> [本文抜粋]
● ● ●
そして最後に、④日経平均 日足2年チャートをご覧下さい。
青色の下降トレンドラインBを上抜けした後、ピンク色の短期上昇トレンドラインに沿って、株価は因縁のペンス・レジスタンスライン(2018年12月18日株情報 チャート⑤のポイント④参照)に差し掛かり、三角もち合いを形成していることが分かります。
そして、結局はこの日経も上記③のダウに連動して、シナリオ【A】の展開であれば、ペンス・レジスタンスを上方ブレイクアウトして過去の適温上昇相場のような展開になり、シナリオ【B】の展開であれば、短期上昇トレンドラインを下方ブレイクダウンして、ダウがラインDまで下がるのに連動する展開、という想定ができるわけです。
なお、上記②の日経平均 週足10年チャートのところで、ダウがシナリオ【A】の展開の場合、2003年頃に発生した「業績底打ち期待相場」と同様な展開になるかもしれない、と述べましたが、それは一体、どのようなものだったのでしょうか?
当時、ネットバブル崩壊後の業績低迷にあえいでいた日本企業でしたが、銀行への公的資金注入などをきっかけに、企業業績は現状最悪だけど、最悪ゆえに、これからは復活していくしかない、という期待感が急速に広がり、
日経平均は2003年4月末に安値約7,600円を付けた後、急速な底値切り返しチャートパターンを示現して、
(渋谷高雄株式投資大百科 第5章第2項等を参照)
それ以降、約1年にわたり上昇トレンドが続き、それは2004年5月に約2週間で2,000円近い大暴落が発生するまでの間つづいたのです。
ただし上昇トレンドとはいっても、当時のチャートを見れば分かりますが、反落や、時には大きな急落が合計7回位は発生しており、簡単な相場でもなかったのです。
● ● ●
> [提供資料]
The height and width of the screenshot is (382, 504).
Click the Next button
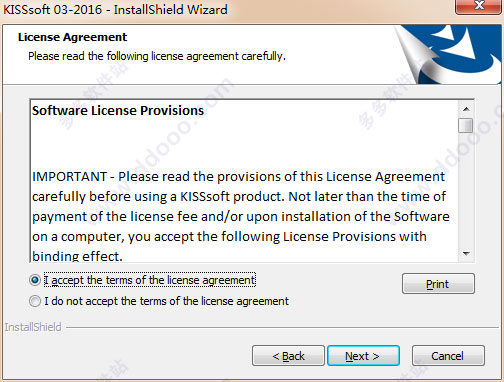[363, 356]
● ● ●
> [課題内容]
#1 本文抜粋によると、日経平均が2003年4月末に付けた安値はいくらか。
#2 本文抜粋に基づき、2003年頃に日経平均が底値から切り返した背景を説明せよ。

> [課題別解答]
#1 約7,600円。

#2 ネットバブル崩壊後の業績低迷にあえいでいた日本企業について、銀行への公的資金注入などをきっかけに期待感が急速に広がったためである。企業業績は現状最悪だが、最悪ゆえにこれからは復活していくしかない、という期待感であった。